=== Goal of the exercise ===
Recast the material from the line containing "Connect [199, 1150]" through the line containing "but [447, 652]" as a two-column CSV with the headers word and coordinates. Give one row per line and put each value in its own quoted field, with any line breaks replaced by spaces.
**** Data in this exercise
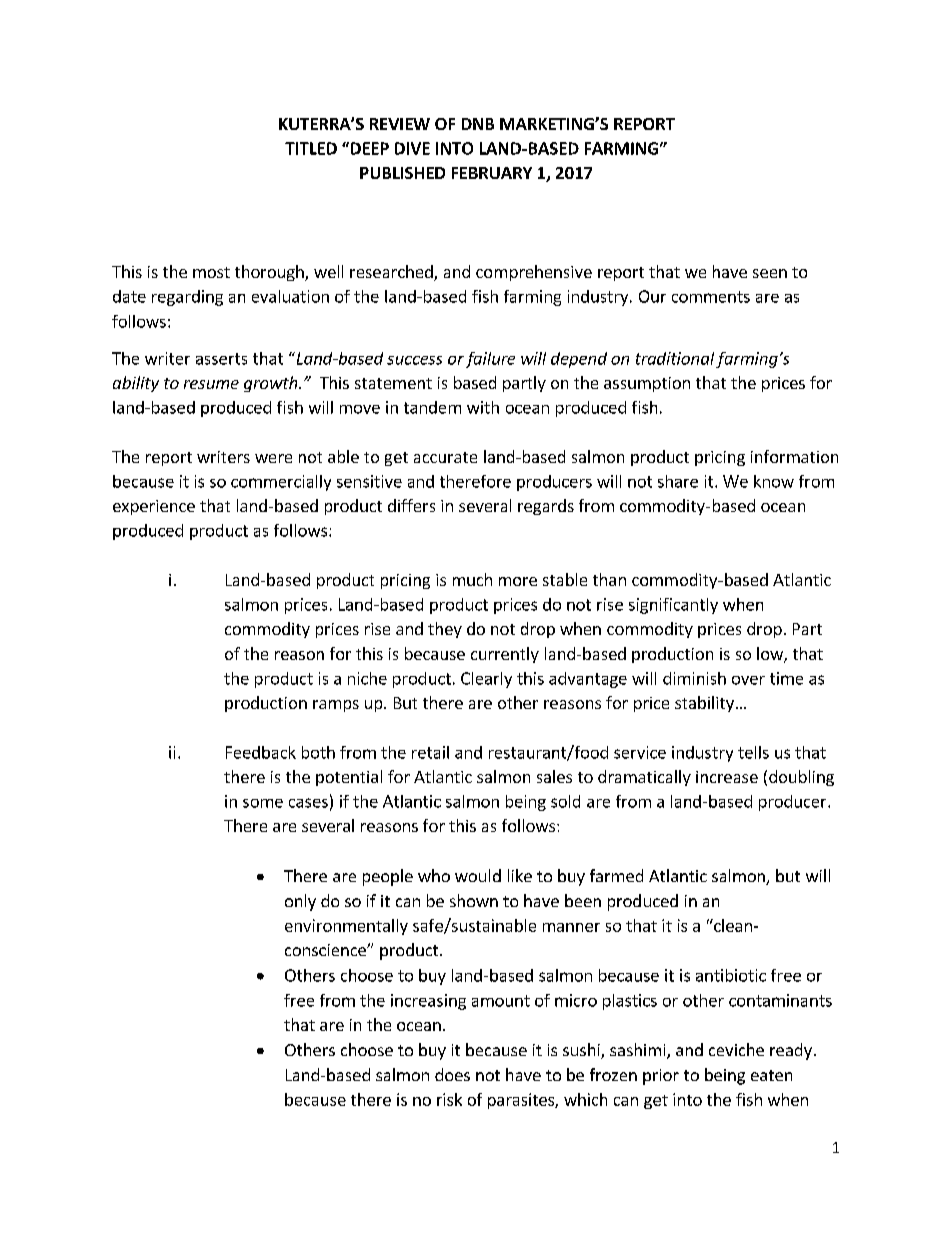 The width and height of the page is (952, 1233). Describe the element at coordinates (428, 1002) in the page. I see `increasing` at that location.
********
**** Data in this exercise
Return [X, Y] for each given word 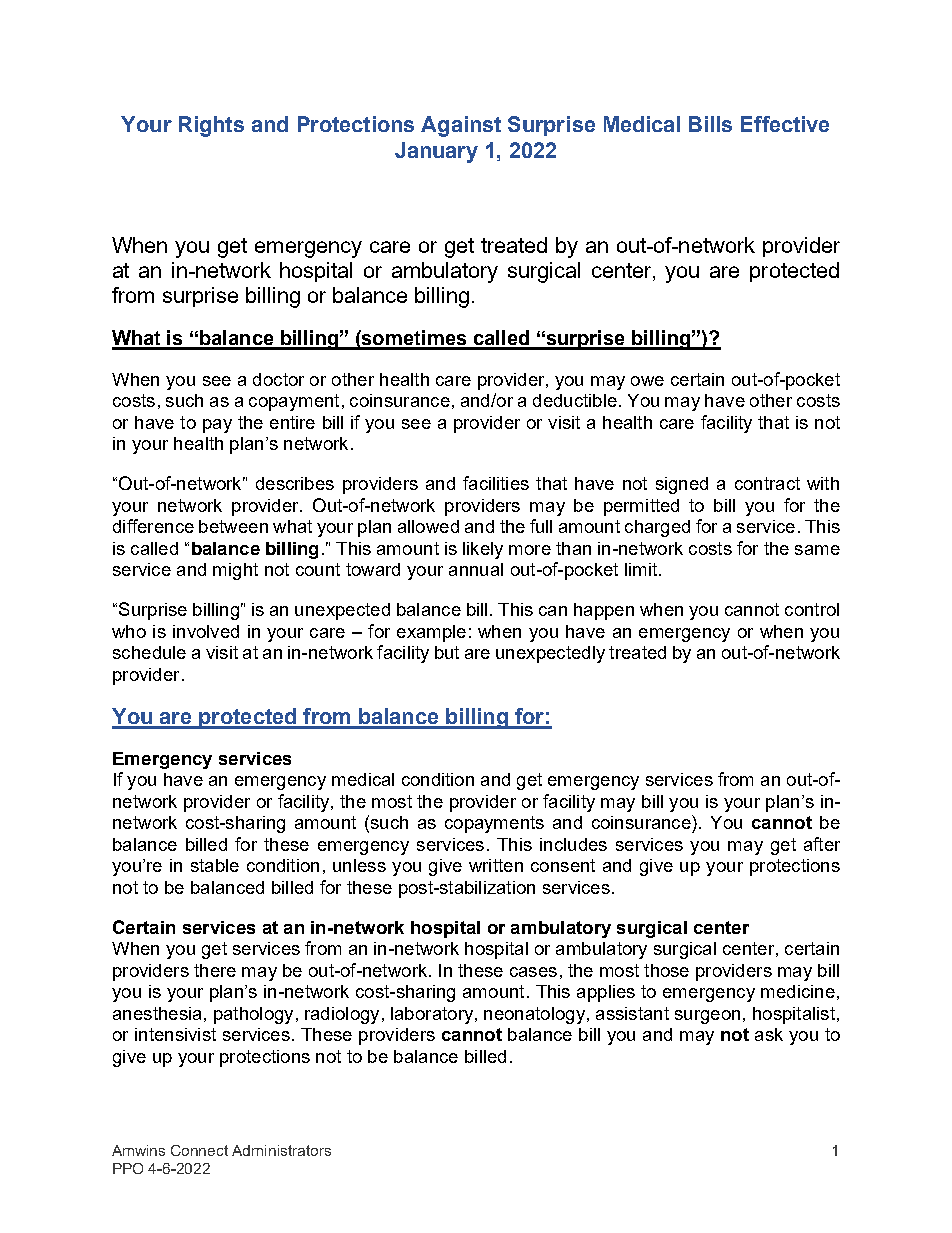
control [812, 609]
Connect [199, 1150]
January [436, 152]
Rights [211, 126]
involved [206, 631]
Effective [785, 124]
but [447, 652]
********
=== Finished exercise ===
word,coordinates
"Connect","[199, 1150]"
"January","[436, 152]"
"Rights","[211, 126]"
"involved","[206, 631]"
"Effective","[785, 124]"
"but","[447, 652]"